Now getting back to my story – before I reached The Fresh Market, I was driving around, happily and aimlessly, and I realized that I was in close proximity to another delightful, unique French boutique that is in my vast collection of happy places. I don’t get there very often because it is a good half hour away from my home and is sort of a hidden gem, with no other stores near to it. I saw on my phone that it was open until four p.m., so with excitement fluttering in my chest, I steered my mechanical baby (my car) towards the boutique. I hadn’t been there since before the coronavirus mess, so I eagerly awaited our energetic embrace. I could feel my moodiness lifting, as I was driving, singing, and looking up to the bright blue sky, as I made my way to my savored destination.

As I turned the corner towards the store, I noticed that the boutique didn’t have their usual array of impossibly pretty planters (or jardinière, as the French say) out by the windows on the sidewalk. As I drove up to the strangely empty parking lot, my heart sunk down to the drain hole again, when I saw an enormous, indifferent “for sale” sign, on the empty, soulless, bare building that once housed a bustling spirit which took you away to France, without ever having to board a plane. I started cursing the fates. Why wasn’t I being supported in my attempts to uplift my energy?! (I have an unhealthy habit of personalizing everything.) Still, even at my depths, I am a ruggedly stubborn optimist. Google said that the boutique was “open.” Google had green open hours connected with my beloved boutique. Google is Big Brother. Google knows everything. Could my boutique have changed locations? I went to the Wizard of Google and I did actually find an alternate address. This address was just five minutes away.

You can guess the rest of the story. My darling little French boutique still exists!

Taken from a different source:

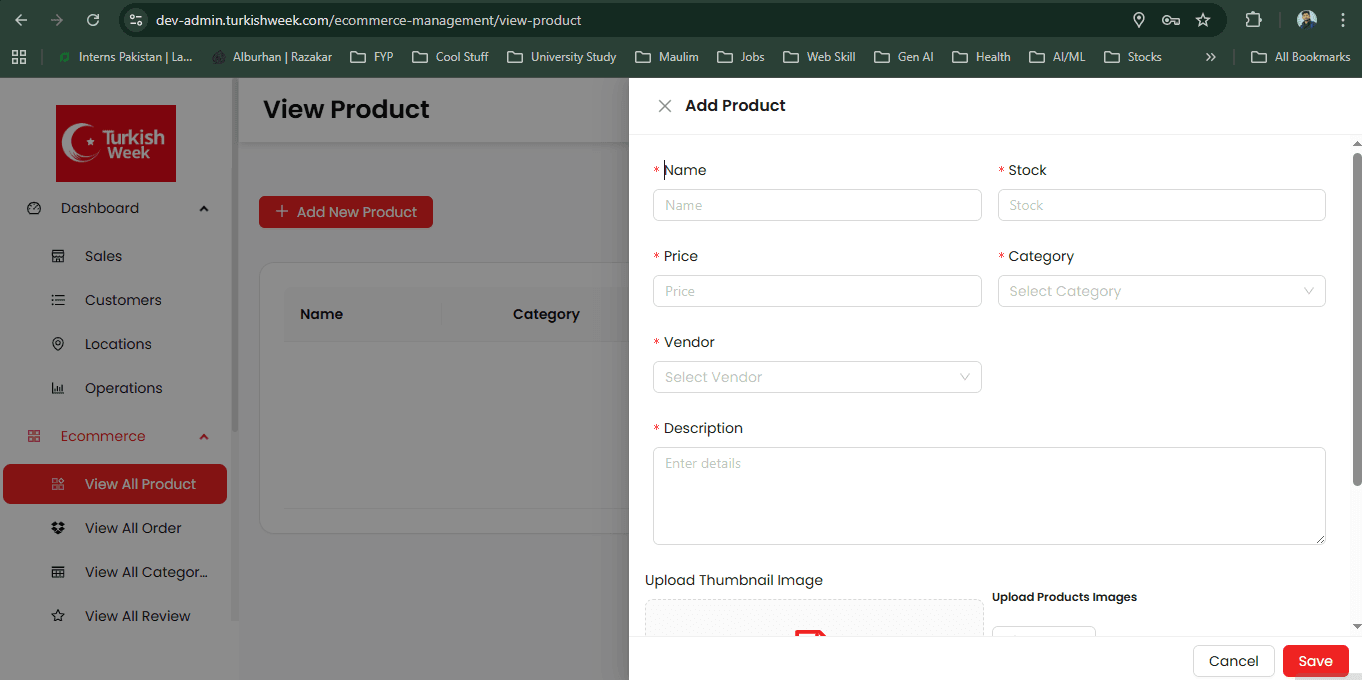Select the Customers list icon

pyautogui.click(x=58, y=300)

It has weathered coronavirus, and while smaller and cozier, its spirit still remains strong and elegant, as the shop owner hands out complimentary tea in beautiful porcelain tea cups, as you peruse her lovely, charming shop. As you know by now, I am always looking for the life lesson in everything. This experience reminded me to not lose hope. All is not lost. Gardens come back after winter, and all robust gardens started out as just tiny little seeds. When there is a will, there is a way. I purchased a CD of various French songs typically played in Parisian cafes (yes, even my husband was shocked to know that my car has a CD player) and I sang out loud, to words which I do not understand (but my heart seemed to know that they were wonderful words) and I headed to my next living meditation, in order to buy my family’s dinner makings.

Vouloir, c’est pouvoir. (When there is a will, there is a way.)